─── LISTED ENTRIES

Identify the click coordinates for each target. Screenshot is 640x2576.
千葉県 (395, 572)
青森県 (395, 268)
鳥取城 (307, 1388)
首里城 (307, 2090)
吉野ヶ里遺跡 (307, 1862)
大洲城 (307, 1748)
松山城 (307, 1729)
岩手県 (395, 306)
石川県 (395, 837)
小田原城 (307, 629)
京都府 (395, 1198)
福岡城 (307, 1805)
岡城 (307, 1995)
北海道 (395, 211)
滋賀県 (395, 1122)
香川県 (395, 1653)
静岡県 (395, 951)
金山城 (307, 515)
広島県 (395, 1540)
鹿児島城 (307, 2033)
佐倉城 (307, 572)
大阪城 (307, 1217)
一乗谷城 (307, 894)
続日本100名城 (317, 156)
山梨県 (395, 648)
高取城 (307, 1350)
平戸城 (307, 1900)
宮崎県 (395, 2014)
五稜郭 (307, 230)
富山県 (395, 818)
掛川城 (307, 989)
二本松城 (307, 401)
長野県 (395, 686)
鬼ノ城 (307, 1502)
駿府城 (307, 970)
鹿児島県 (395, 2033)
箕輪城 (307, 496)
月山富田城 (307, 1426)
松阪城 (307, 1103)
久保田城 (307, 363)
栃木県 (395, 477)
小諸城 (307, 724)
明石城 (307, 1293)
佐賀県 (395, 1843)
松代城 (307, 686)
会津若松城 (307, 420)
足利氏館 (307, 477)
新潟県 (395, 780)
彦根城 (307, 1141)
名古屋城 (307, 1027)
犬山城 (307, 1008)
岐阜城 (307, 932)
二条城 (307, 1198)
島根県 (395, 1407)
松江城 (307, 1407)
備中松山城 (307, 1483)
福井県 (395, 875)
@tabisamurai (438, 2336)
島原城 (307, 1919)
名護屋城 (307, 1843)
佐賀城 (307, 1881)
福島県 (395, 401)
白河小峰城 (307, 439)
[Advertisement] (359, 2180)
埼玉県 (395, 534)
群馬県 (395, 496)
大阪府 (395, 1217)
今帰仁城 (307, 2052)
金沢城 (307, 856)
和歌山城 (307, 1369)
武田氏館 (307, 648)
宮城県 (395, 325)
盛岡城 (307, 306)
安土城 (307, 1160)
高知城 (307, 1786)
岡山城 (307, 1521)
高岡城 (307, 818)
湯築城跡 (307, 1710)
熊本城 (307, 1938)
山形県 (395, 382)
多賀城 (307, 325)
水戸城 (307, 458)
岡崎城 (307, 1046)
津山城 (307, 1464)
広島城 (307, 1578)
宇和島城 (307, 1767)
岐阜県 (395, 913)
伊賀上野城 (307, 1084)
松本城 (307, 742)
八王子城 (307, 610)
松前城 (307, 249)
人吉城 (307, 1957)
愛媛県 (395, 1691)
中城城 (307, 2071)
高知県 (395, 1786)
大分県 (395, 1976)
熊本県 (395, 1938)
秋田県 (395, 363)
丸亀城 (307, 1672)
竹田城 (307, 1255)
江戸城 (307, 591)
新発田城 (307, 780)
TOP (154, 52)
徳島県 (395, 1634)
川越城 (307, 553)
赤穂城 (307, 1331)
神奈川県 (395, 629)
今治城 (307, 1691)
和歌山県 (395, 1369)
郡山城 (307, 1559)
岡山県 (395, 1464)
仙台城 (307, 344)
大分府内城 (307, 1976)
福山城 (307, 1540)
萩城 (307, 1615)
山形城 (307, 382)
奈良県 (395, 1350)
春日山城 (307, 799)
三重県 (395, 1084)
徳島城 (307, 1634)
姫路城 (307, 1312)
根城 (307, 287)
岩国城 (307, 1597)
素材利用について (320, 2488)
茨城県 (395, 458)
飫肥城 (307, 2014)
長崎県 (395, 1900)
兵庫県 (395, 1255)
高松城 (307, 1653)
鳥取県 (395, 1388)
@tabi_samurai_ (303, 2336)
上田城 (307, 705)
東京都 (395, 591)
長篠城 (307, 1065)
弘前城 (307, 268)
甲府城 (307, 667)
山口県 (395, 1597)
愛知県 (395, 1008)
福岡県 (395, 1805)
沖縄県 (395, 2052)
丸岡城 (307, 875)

──────
─── LISTED ENTRIES

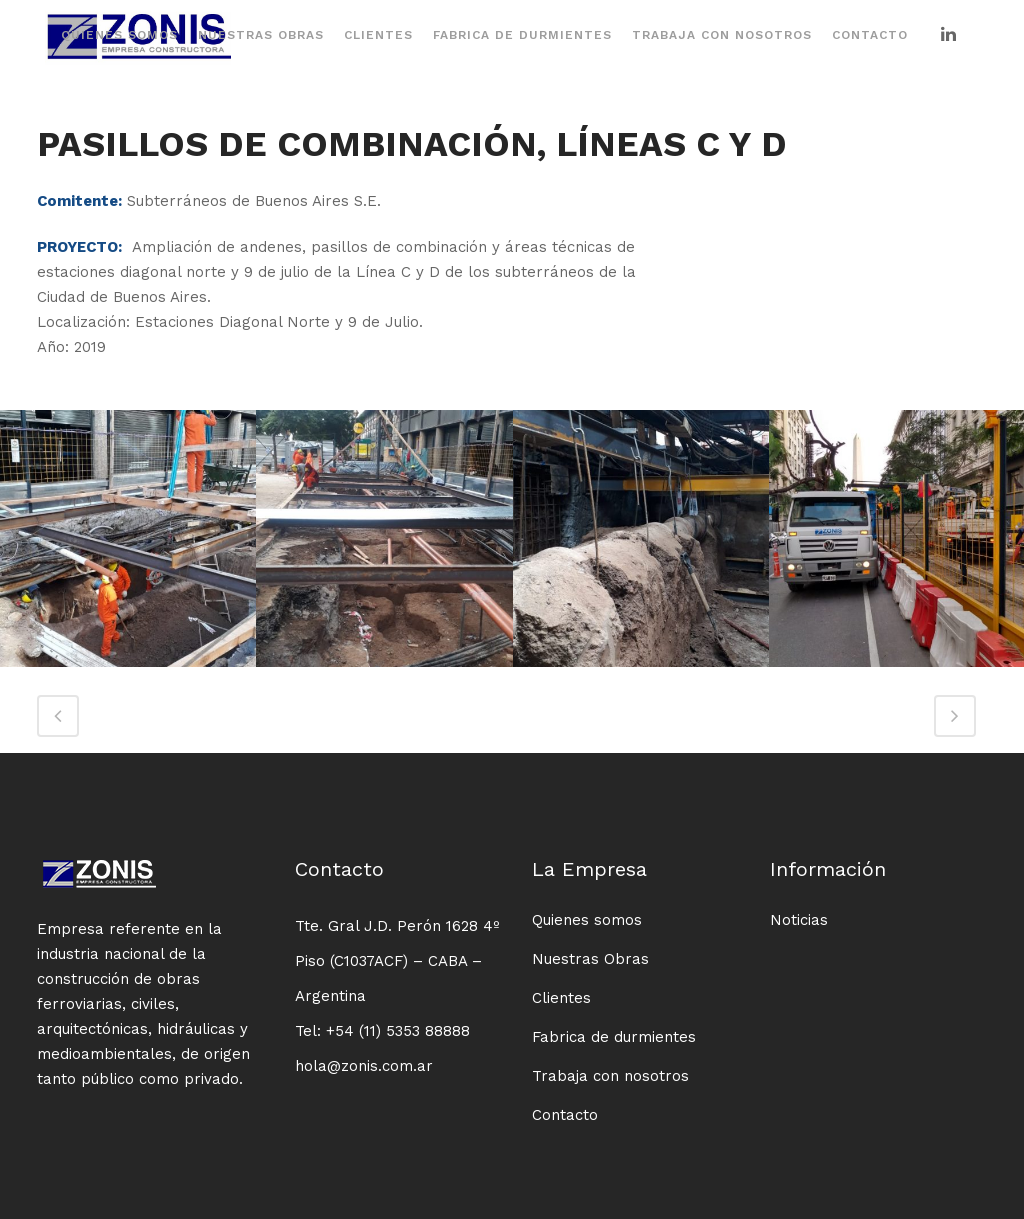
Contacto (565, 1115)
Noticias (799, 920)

──────

§ GOAL
Reproduce the records from the line containing "大分府内城 (307, 1976)" through the line containing "沖縄県 (395, 2052)", both included, with "姫路城" renamed to "Himeji Castle" and nothing else altered. Return only those lines.

§ EXERCISE RESULT
大分府内城 (307, 1976)
福山城 (307, 1540)
萩城 (307, 1615)
山形城 (307, 382)
奈良県 (395, 1350)
春日山城 (307, 799)
三重県 (395, 1084)
徳島城 (307, 1634)
Himeji Castle (307, 1312)
根城 (307, 287)
岩国城 (307, 1597)
素材利用について (320, 2488)
茨城県 (395, 458)
飫肥城 (307, 2014)
長崎県 (395, 1900)
兵庫県 (395, 1255)
高松城 (307, 1653)
鳥取県 (395, 1388)
@tabi_samurai_ (303, 2336)
上田城 (307, 705)
東京都 (395, 591)
長篠城 (307, 1065)
弘前城 (307, 268)
甲府城 (307, 667)
山口県 (395, 1597)
愛知県 (395, 1008)
福岡県 (395, 1805)
沖縄県 (395, 2052)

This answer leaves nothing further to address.